Cliff stumbled onto the porch, and collapsed into a chair. Just minutes ago, she had nibbled his ear, telling him --


The sky wasn't gently blue, but the hard blue of cobalt, and the sun glared painfully off the beach.


His head ached. Half of him reveled in gleeful vengeance, the other half was crushed with guilt. He started to cry. Wiping away the tears, he saw the blood smeared on his hand.


Three bullets left? It didn't matter. He only needed one.


Cliff raised the gun to his head.


NO! This wasn't the plan.


Plan?


Again, the voice of the old Apache shaman. "Beware when traveling between dream worlds. You are one and you are many."


Cliff stuck the gun in his suit pocket, then laid his aching head back against the chair. "I'll just close my eyes," he explained to himself. "Calm down a bit."


Cliff awoke huddled in the doorway of his basement apartment. He shivered, and pulled himself to his feet, muscles aching. This wasn't right. He was supposed to end up on the air mattress inside.


He put his hand on the doorknob and turned. Locked. He patted his pockets. They were empty, except for the gun.


Cliff tried again, twisting the door's unyielding handle.


This wasn't supposed to happen. He forced a calm breath. Think. Maybe these were the traps the old Apache had warned him about.


This is where he lived, or where one of him lived. He had to get in. He glanced at his hands. Blood. He had to wash off the blood.


The basement window. He pushed tentatively against the glass. No bars or screen, and he could fit through.


Ignoring the little sticker in the corner announcing "TDA Alarm Services", he kicked in the glass. Cliff grinned. The bit of violence was satisfying. He broke the remaining shards from the frame, then turning, climbed through.


It was mustier, darker, emptier than he remembered.


He flipped a light switch. The bulb flickered off and on.


Movers' boxes with labels were shoved against the wall.


He opened one; books about writing, a wine jug filled with loose change -- assorted odds and ends not even vaguely familiar.


Something had gone wrong, but not so wrong it couldn't be fixed.


He found the old computer squatting on a scarred kitchen table, with a half-empty bourbon bottle on the edge.


He pulled up a rickety chair. The gun in his pocket thumped against his leg.


Cliff took a drink, gagged, and then took another swallow.


He would do things differently this time. No Jim Carter to steal the woman he loved.
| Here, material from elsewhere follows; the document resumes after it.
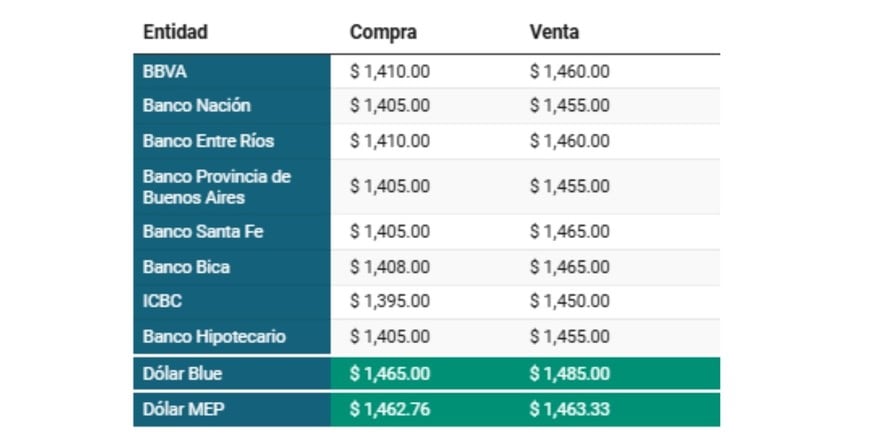Click the ICBC compra price
870x438 pixels.
(x=390, y=302)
He wouldn't let Jeannie break his heart.


The book's colorful dust jacket caught his eye. He picked it up. "Flying Monkeys" it announced in bold, orange print. "A fresh first novel by-"


Cliff dropped the book. Wrong. "Flying Monkeys" was his second book.
The light flickered out.


The voice of the old Apache grew louder in his memory.


Cliff took another drink from the bottle, clicked on the internet, and searched for the Cliff Brown website. No such name. He tried again. Same result.


He reached for the bottle. It was cheap bourbon and tasted like it, but he needed the drink. Things were piling up in an unpleasant way.